For its preservation and protection, this majestic tree has not only been recognized by the Ministry of the Environment and Natural Resources (Semarnat) as the largest hoehuete in the country, but was declared a World Heritage Site by UNESCO in 2003.

El Tule in the culture of Oaxaca 

The Zapotec legend claims that it was planted about 1400 years ago by Pechocha, a priest of Ehécatl, god of the wind.
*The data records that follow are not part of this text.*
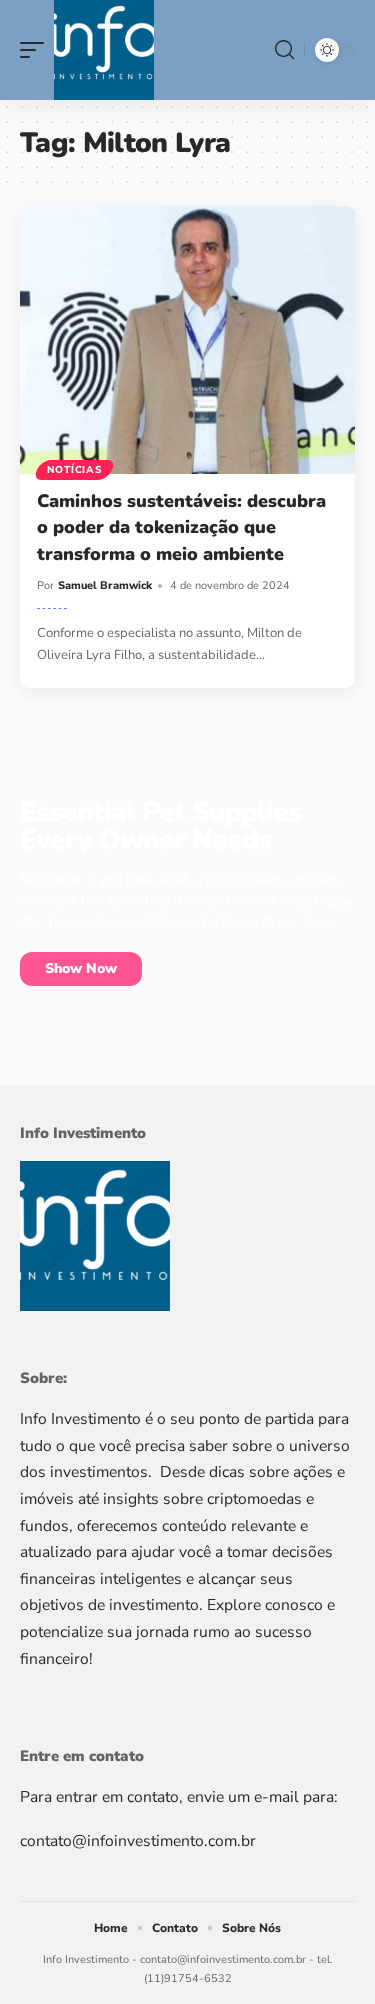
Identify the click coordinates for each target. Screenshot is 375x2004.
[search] (284, 50)
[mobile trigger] (37, 50)
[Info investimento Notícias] (104, 50)
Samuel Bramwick (105, 585)
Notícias (74, 470)
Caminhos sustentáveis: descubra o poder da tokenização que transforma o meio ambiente (181, 527)
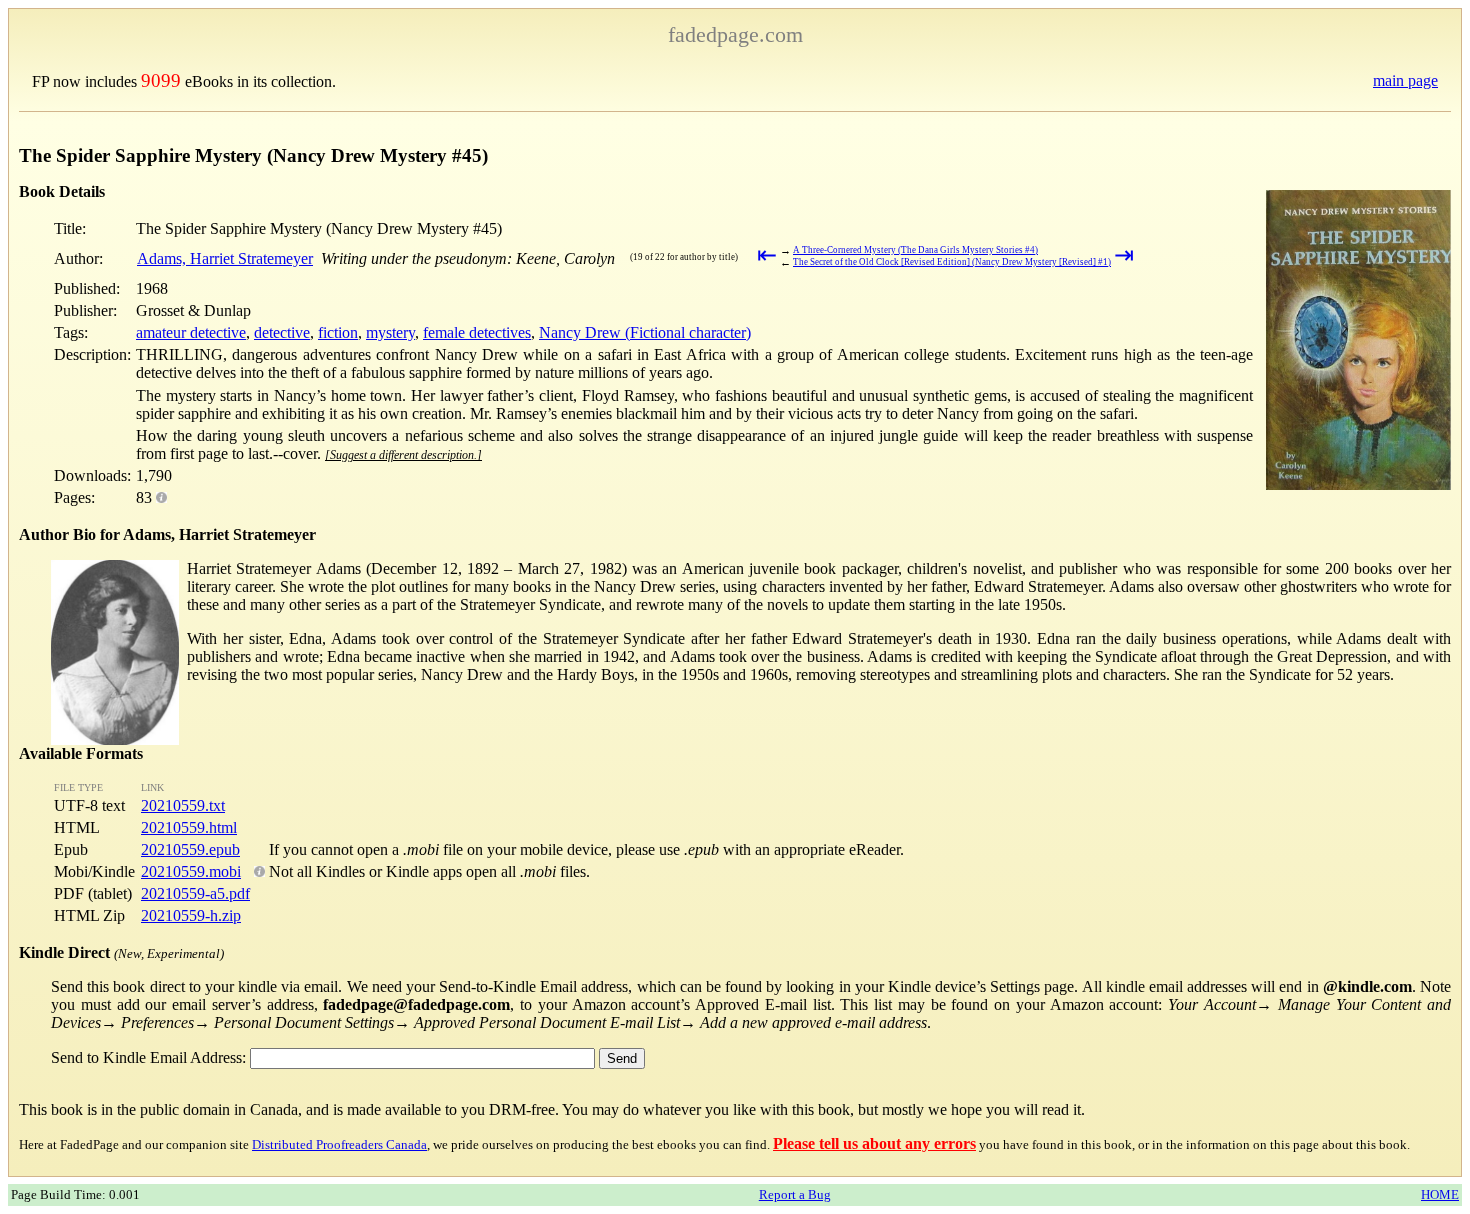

Another legend says that some leaders of the great nations met and decided to separate into groups, going to the four cardinal points and in each one planted ahuehuetes, the great Tule would be one of them. It tends to affirm that its location is a Sacred site, then occupied by the Church.

"Tule" stands for 'Tree of Illumination'. One of the main characteristics of the tree of the Tule is that the inhabitants of the population have found different types of figures such as the head of the deer, the lion's head, an elephant, crocodile, among many other figures, which are taught to Tourists for the children of the community who come to learn English to be able to provide better service to foreign tourists.

At the end of the 19th century, the great Tule tree suffered due to a shortage of water. This has not been repeated since the first quarter of the 20th century, since it is regularly watered and properly pruned.The second Monday in October is the day of the Tree of the Tule, this day is dedicated to the tree and has its own party where they usually burn rockets and lights, also the traditional "toritos" or turkeys that are managed by the spectators who Excited to the place to load one.